**Document excerpt**:

--- start ---

There is something slightly magical about them that you can’t quite describe,’ says Esther Patterson. We are in her Islington shop, surrounded by the jewel-like glass domes that make up her lighting collection. It’s hard to take your eyes off these pieces – they’re so perfectly formed, the colours so vivid, the quality of the glass so shiny that they’re almost otherworldly. Single pendants, clusters and chandeliers dangle from the ceiling creating an ethereal world of mesmerising colour. Patterson’s pieces are all hand-blown in the UK and her success story is astounding.

‘I think I hit on a niche that was about to explode,’ she tells me. ‘Until a few years ago, coloured glass lighting was mostly very intricate and detailed, mostly from Murano, and I think people were ready for something else. My pieces show the beauty of glass but pared back, in more modern shapes that keep the elegance of the vintage ones.’

Britain may not be known for its glass-blowing tradition and the craft has dwindled over the years, but there are scatterings of glass blowers all over the country, and a new interest in it is emerging. Curiousa’s pieces are all made in Derbyshire by a glass blower with 40 years experience, because learning these techniques is something that takes a lot of time. They’re simple, with none of the fussiness that often characterises blown glass, and they feel very contemporary.Patterson herself is friendly and open, with a Northern lack of pretension. The first thing she tells me is that she didn’t start out with glass. Her background is in designing and making things in lots of other materials – and she started a career in graphic design. But a need to make things meant that ‘there was always something missing’ so she kept taking classes in ‘things like pottery and printing’ until eventually she enrolled in a course in Decorative Arts at Nottingham Trent. ‘For me it was bliss, because the course covered everything. I had three years’ immersive experience with printing, paper, metal wood, ceramic and glass.’ Veering towards fabric and wallpaper design, she kept an interest in ceramics and was working on bone china lighting in simple shapes when her eureka moment came. ‘We spent a day with a glass blower and were invited to design something for him to blow. I thought it was incredible when a lamp that had taken me eight months to make in bone china was blown in glass in an afternoon. I loved the colour and the shapes and knew I wanted to incorporate glass into my products.’When designing for glass blowing, Patterson sketches in a notebook then finalizes drawings in Illustrator as 2d shapes with dimensions – but as she explains: ‘the beauty of them being free-blown is that you get slight variations with each one, and I see that as a positive. Every one is individual.’ Which brings us back to the skill involved. Is she tempted to learn? ‘No. I’ve tried – but I like to be good at everything I do, unfortunately, so I’d probably have to be blowing glass for 20 years first. I’ve got my skills.’

To make a similar dome or orb-shaped piece in china, several steps are involved. ‘Before you do slipcasting in bone china you make a mould, before that you make a model. Then you fire it and it might wilt in the kiln. So it takes much longer. And you can tell when things are moulded, they’re all the same.’ Free-blown glass is faster, and results are less uniform.It was at design festival Tent in 2010 that Patterson’s work was spotted by Elle Decoration and Liberty, and her business took off.

--- end ---

**Supplied data**:

--- start ---

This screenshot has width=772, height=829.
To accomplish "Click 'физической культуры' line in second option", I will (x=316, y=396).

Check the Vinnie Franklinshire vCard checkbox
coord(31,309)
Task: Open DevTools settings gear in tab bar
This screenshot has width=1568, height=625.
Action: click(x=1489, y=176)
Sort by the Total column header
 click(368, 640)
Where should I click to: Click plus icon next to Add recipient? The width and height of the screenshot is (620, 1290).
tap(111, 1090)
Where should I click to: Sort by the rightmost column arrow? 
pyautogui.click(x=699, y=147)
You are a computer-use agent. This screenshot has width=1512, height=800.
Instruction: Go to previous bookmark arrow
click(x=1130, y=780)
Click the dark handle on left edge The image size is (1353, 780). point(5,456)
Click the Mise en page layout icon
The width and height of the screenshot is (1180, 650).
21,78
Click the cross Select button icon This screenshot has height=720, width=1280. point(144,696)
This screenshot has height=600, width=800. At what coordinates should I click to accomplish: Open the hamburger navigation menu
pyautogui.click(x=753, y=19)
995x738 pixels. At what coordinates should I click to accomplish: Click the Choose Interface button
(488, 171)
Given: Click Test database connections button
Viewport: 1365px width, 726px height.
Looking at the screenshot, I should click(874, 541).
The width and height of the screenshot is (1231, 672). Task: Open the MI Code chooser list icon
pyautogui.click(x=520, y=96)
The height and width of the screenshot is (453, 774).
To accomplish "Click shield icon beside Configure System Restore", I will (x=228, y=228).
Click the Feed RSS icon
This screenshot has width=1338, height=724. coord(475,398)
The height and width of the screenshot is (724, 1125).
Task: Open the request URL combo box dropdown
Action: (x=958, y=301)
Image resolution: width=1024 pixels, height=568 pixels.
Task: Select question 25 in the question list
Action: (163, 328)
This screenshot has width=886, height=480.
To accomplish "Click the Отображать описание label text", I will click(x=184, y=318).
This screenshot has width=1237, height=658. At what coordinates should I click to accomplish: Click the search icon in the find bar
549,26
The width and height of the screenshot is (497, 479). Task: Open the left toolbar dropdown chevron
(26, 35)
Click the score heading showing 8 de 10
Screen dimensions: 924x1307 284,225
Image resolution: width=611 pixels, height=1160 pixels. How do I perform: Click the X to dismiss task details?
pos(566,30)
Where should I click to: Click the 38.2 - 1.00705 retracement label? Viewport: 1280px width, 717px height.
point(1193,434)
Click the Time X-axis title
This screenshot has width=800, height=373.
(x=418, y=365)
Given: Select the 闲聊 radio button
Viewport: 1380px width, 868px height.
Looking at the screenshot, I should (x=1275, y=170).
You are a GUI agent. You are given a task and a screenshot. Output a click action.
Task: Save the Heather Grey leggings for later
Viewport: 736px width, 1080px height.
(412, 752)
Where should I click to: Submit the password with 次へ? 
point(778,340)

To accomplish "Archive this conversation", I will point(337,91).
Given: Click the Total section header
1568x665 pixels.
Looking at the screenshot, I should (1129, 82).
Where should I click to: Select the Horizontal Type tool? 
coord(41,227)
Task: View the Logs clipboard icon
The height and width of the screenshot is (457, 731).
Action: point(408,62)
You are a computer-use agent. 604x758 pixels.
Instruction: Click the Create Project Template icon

--- end ---

**Work to do**:
**1)** According to the glass lighting article, in which county are Curiousa's pieces made?
**2)** Reproduce the entries, requests included, starting at the line containing "Task: View the Logs clipboard icon" and ending at the last line of the entries, with 117 added to every coordinate in the answers.

**Task-by-task answers**:
**1)** Derbyshire.

**2)**
Task: View the Logs clipboard icon
The height and width of the screenshot is (457, 731).
Action: point(525,179)
You are a computer-use agent. 604x758 pixels.
Instruction: Click the Create Project Template icon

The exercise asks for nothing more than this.